Activity —
Nothing but the lines from the one with "Instruction: Pick the Eyedropper tool" through the end of the data should be set down, each exactly as written, and no picture should be included.

Data for analysis —
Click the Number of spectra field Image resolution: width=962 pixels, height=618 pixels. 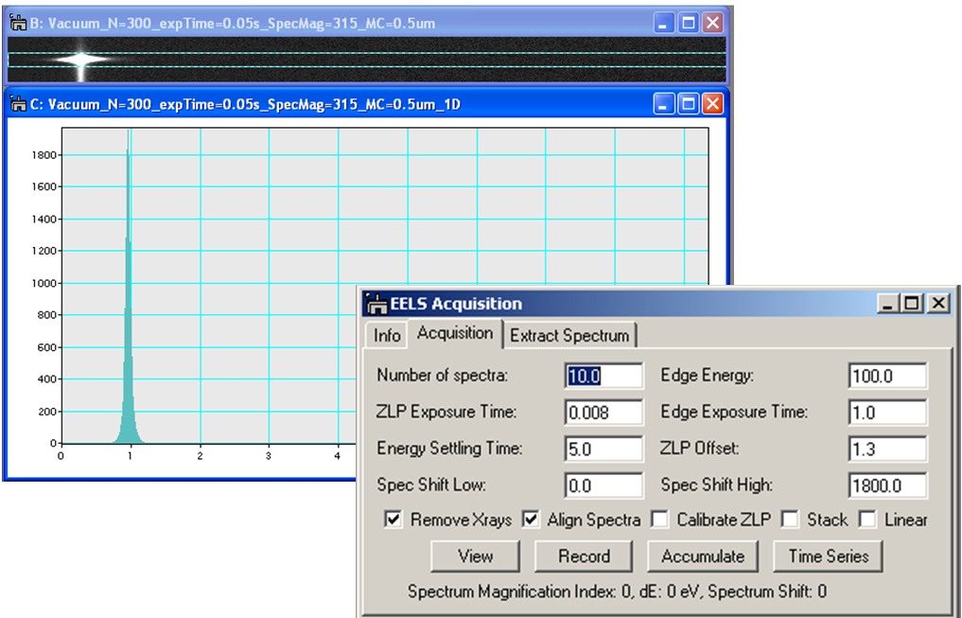coord(603,376)
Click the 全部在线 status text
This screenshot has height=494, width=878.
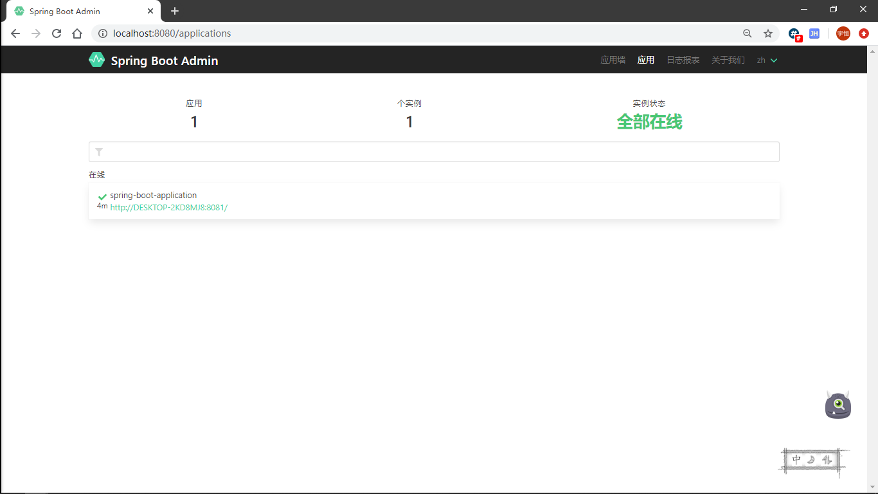tap(649, 122)
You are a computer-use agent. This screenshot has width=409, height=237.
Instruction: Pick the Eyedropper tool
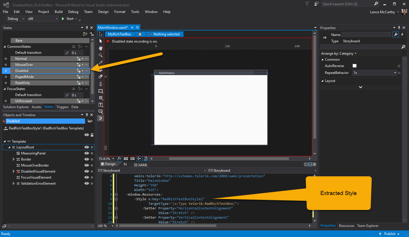pos(101,62)
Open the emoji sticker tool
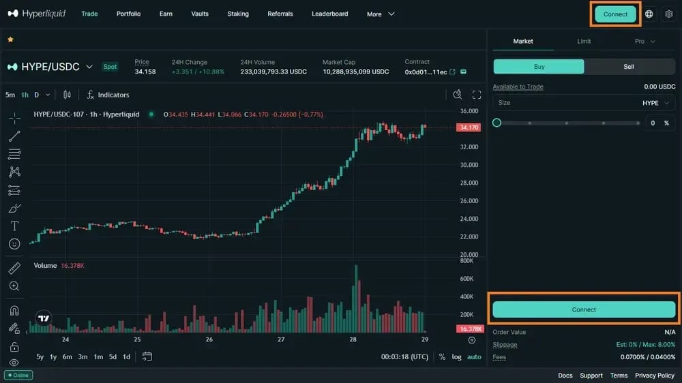This screenshot has width=682, height=383. [x=14, y=244]
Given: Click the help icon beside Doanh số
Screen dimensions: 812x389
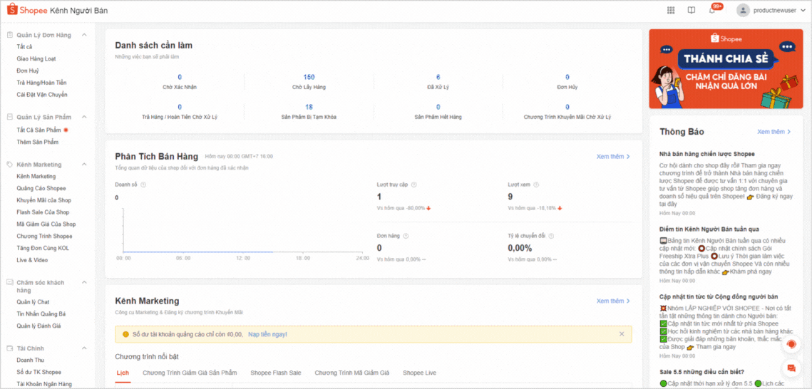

Your solution —
Instruction: Pick the Eyedropper tool
pos(101,62)
Open the emoji sticker tool
This screenshot has width=682, height=383. [x=14, y=244]
Given: Click the help icon beside Doanh số
Screen dimensions: 812x389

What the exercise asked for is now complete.